SOUTH African thermal coal exports fell in the first four months of this year which saw the country miss out on record prices for the fuel.
This was the headline conclusion of a seminar held by Afriforesight this week, and reported by BusinessLive on Wednesday, which detailed exports of 20.6 million tons (Mt) of coal – a year-on-year decline of 1.9%. During the same period prices vaulted to $450/t by March.
At that run-rate, South Africa was likely to export 60Mt for this year, matching last year’s level but well below its capacity of 80Mt per year.
By April, the export price for Richards Bay coal had corrected to $300/t, but Afriforesight said another price improvement was likely later in the year as the Northern Hemisphere edged towards winter.
“It is likely that we will see another large spike in energy prices later this year during the northern hemisphere winter as demand increases in Europe,” said Afriforesight chief economist, Nathan Musson.
There was significant tightness in the thermal coal market due to the Ukraine conflict which has stunted coal exports from that country while oil and gas sanctions against aggressor Russia has seen European and Asian markets scramble for thermal coal supplies.

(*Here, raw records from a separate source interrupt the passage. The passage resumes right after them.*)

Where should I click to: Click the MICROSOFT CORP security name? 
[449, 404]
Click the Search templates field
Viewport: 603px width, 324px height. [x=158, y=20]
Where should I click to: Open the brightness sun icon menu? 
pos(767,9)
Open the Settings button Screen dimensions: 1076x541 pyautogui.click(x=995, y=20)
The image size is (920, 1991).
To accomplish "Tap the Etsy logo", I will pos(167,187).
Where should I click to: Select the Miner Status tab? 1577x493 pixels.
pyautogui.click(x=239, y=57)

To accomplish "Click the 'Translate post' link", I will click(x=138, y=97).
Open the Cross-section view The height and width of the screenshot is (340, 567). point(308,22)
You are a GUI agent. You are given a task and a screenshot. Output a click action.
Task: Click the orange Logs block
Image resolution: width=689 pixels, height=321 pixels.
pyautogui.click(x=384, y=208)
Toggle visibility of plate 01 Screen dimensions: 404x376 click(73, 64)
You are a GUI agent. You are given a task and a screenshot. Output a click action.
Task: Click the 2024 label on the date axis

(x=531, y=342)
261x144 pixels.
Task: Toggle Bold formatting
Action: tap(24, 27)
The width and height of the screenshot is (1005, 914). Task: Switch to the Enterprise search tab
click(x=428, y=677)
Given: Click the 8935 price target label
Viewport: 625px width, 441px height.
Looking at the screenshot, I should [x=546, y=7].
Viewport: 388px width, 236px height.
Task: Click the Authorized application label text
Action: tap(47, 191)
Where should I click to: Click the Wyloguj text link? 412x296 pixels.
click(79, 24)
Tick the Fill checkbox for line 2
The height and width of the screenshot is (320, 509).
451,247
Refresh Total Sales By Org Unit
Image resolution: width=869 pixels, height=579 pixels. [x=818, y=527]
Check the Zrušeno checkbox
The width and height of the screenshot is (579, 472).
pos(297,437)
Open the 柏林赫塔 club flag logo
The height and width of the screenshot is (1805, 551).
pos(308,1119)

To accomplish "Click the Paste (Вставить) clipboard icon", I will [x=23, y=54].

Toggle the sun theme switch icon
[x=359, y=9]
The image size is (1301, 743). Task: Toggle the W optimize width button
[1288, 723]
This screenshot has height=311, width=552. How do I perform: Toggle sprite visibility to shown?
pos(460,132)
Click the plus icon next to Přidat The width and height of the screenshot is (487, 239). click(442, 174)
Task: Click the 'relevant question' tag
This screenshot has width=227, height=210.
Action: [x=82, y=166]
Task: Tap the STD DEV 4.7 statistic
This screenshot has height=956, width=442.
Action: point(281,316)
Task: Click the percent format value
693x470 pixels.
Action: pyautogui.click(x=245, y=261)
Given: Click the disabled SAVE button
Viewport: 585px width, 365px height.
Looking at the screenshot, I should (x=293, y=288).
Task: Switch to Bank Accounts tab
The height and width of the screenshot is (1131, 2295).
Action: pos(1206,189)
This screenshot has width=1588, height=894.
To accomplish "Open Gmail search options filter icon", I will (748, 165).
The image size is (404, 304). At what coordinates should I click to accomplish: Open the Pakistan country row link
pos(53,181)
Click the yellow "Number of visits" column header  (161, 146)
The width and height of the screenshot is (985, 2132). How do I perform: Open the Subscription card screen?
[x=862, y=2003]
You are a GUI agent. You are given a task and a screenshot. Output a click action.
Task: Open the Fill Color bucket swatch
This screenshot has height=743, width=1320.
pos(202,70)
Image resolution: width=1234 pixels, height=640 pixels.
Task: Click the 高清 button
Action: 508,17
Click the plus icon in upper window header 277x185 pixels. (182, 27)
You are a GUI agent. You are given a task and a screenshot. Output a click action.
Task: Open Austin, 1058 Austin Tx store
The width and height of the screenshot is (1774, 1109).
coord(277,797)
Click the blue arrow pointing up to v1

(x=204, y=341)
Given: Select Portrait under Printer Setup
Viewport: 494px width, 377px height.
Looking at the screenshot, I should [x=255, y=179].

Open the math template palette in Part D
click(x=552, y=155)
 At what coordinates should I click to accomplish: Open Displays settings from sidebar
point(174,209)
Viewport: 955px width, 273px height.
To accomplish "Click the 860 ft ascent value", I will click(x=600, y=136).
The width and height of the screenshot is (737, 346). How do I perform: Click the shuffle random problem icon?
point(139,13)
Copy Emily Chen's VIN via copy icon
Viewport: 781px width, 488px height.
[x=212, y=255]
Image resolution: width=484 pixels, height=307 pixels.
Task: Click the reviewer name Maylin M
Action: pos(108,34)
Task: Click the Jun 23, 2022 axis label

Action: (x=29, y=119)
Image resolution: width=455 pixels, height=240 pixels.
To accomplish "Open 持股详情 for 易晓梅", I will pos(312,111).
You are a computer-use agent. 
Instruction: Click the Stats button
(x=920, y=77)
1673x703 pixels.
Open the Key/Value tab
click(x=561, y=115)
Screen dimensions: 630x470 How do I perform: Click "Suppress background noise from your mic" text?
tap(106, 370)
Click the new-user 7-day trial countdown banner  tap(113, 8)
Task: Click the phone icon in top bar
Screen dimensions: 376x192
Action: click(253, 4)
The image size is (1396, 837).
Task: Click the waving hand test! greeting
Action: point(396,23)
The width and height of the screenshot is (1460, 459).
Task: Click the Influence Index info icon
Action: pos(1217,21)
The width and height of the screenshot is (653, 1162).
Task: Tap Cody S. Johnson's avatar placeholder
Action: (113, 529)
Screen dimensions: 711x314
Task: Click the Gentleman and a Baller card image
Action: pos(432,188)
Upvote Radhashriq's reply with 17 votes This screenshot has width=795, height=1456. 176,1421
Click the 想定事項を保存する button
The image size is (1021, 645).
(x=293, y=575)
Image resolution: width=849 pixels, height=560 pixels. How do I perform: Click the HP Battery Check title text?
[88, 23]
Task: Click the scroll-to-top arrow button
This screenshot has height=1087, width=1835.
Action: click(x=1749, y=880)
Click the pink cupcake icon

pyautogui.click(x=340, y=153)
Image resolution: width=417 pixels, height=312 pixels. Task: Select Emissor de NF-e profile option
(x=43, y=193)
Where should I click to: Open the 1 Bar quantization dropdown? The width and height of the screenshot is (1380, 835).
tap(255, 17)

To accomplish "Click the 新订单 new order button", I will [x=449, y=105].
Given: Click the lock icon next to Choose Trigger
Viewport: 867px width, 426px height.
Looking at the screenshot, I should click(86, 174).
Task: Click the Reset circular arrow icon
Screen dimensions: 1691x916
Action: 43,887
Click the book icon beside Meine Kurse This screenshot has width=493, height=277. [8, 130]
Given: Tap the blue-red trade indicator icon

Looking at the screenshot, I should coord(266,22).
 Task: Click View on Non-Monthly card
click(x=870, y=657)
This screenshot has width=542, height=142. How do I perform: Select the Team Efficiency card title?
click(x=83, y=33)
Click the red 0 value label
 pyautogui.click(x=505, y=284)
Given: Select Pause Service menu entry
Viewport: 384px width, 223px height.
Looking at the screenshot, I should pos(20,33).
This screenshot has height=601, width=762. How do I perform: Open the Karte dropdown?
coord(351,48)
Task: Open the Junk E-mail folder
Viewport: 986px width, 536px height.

South Africa has been “a big winner in the scenario” owing to its shorter shipping lines to Europe compared to Australia and Indonesian coals.
However, the poor performance of the Transnet rail network, and at the Richards Bay Coal Terminal, meant that coal miners have not been able to make use of high coal prices as much as they would have wanted, said Vinesh Chetty, head of energy commodity analysis at Afriforesight.
Miningmx reported on June 7 that were Transnet able to return South African coal export deliveries to 80Mt – a tonnage last achieved in 2017 – it would net R15bn additional in the 2023 tax-take, according to a report by RMB Morgan Stanley on June 3. That’s assuming current spot prices for thermal coal which are running at $415/t in some parts of the world.